The mountain republic, sometimes referred to as the “Kaliningrad of the Caucasus” due to its geographic isolation from its fellow EEU and CSTO members, has been playing a high stakes game here. A Russian military ally under the auspices of the CSTO, Russian soldiers patrol the country’s borders with both Iran and Turkey.
Armenia needs the Russian labor market as well: according to the World Bank, remittances from migrant workers abroad comprise some 21% of the country’s GDP, with Russia being the destination of choice for 61% of them.
While there are officially 59,351 Armenian migrants in Russia, the number of Armenians regularly working in the country for their livelihood may, according to expert Stepan Grigoryan, exceed 1.5 million when taking into account Armenians holding Russian passports and undocumented laborers. And Russia, after a series of agreements in the early 2000s, wrote off or reduced Armenian debts to Russian gas companies in exchange for shares in its energy infrastructure.

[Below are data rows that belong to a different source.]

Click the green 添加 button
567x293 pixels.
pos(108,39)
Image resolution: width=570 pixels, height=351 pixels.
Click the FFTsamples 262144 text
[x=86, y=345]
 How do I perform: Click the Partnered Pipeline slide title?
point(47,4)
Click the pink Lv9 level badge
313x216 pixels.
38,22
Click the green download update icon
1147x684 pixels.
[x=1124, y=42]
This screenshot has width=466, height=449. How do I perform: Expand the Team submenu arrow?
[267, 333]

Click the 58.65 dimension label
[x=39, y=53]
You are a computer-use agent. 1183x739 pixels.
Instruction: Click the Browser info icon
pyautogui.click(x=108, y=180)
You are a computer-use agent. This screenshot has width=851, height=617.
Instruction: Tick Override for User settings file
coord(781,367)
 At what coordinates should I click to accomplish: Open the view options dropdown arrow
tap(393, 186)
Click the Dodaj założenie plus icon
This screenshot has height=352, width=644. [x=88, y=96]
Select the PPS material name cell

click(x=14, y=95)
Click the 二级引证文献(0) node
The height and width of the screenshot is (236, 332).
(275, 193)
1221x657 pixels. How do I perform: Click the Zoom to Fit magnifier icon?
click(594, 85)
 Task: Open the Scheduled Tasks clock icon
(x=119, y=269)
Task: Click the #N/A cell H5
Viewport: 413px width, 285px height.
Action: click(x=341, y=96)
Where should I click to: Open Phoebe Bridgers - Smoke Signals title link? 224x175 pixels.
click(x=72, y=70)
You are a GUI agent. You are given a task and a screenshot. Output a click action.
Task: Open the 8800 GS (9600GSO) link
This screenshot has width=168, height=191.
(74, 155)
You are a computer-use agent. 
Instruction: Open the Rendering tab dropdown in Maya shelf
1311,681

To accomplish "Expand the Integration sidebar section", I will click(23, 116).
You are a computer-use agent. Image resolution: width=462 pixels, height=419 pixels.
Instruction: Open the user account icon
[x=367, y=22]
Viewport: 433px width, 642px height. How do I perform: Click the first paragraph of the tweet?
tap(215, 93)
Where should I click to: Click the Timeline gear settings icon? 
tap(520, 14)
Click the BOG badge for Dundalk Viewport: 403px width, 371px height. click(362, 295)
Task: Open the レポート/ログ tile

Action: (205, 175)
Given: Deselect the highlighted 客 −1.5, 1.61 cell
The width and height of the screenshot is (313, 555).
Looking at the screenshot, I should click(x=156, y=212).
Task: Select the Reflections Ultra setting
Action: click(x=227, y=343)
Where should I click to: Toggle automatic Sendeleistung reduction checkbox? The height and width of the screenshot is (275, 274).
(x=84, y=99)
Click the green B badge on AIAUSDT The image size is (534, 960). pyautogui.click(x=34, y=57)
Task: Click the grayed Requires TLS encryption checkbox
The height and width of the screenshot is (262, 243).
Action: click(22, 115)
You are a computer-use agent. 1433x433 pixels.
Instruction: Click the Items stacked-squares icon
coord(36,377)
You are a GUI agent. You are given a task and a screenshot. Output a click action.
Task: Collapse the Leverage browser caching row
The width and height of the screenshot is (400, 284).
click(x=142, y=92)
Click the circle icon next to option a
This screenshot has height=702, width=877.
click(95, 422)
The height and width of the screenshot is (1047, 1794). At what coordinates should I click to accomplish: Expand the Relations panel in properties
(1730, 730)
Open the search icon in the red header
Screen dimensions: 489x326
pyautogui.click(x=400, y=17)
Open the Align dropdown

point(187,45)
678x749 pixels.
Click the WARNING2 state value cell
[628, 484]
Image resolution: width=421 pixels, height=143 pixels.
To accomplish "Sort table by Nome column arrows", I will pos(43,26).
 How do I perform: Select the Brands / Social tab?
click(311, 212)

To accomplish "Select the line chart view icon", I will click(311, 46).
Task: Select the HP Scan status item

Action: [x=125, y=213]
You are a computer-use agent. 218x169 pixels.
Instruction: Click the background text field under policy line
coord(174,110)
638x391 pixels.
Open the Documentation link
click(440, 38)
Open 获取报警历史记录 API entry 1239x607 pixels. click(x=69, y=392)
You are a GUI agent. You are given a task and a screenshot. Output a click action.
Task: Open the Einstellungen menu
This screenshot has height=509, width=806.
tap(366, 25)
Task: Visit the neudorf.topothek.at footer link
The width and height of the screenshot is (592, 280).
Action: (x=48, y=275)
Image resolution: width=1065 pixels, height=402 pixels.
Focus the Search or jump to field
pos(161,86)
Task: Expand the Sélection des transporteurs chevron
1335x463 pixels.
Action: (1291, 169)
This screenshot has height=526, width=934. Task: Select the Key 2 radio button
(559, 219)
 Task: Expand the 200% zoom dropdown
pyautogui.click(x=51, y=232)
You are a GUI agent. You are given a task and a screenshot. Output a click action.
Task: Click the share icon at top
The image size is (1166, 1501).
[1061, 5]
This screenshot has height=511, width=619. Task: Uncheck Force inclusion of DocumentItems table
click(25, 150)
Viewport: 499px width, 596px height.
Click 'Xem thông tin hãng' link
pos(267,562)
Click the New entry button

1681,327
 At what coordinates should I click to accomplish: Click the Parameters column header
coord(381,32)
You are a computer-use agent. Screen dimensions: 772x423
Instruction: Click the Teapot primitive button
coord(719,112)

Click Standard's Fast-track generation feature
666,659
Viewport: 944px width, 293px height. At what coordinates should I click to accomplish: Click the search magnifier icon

The policy of Armenian complimentarism, in which Armenian officials boast of maintaining warm relations with both the United States and Iran, hasn’t exactly come to an end. Still, it is unlikely to ever be quite the same again. In Armenia’s neighborhood, complimentarism by any other name is a basic necessity. Already, some analysts are predicting that Armenia may get the best of both worlds, providing its two neighbours with whom it has open borders, Georgia (a recent signatory to an association agreement with the EU) and Iran, access to EEU markets. Conveniently, Russia may have found its own form of complimentarism in Armenian membership, too, with the country being seen as a possible counterbalance within the EEU to Belarus and Kazakhstan, who have been adversely affected by the recent slump in the Russian economy and are disconcerted and disturbed at the precedent set by Moscow’s recent actions in Ukraine.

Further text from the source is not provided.